** EXERCISE DIRECTIONS **
Give back the line containing "Informativa Cookie (98, 2521)" along with every line after it, exactly, until the entries end.

** THE DATA **

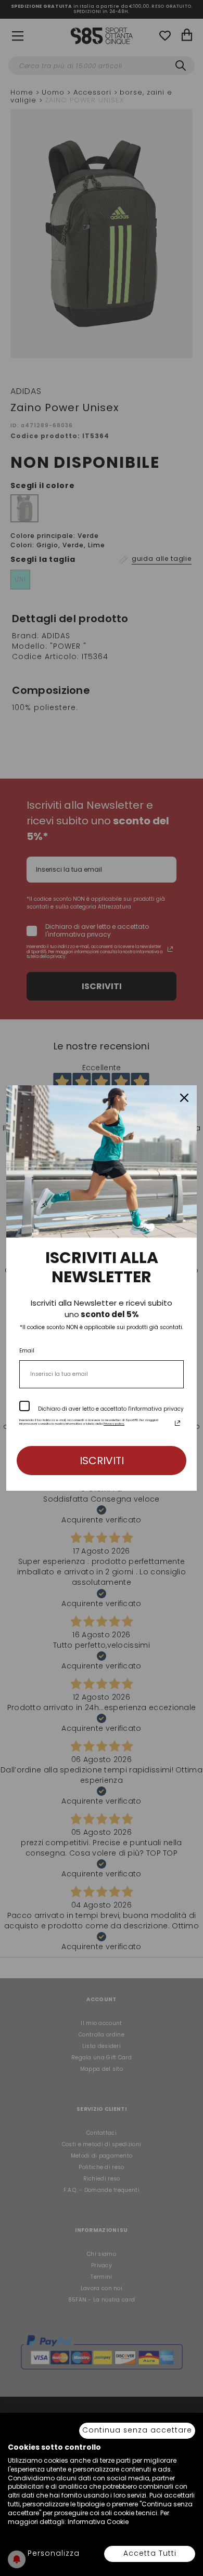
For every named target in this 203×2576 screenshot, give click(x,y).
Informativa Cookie (98, 2521)
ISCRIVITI (102, 1460)
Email (26, 1351)
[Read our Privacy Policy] (177, 1423)
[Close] (184, 1097)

** OUTPUT FOR THIS TASK **
Informativa Cookie (98, 2521)
ISCRIVITI (102, 1460)
Email (26, 1351)
[Read our Privacy Policy] (177, 1423)
[Close] (184, 1097)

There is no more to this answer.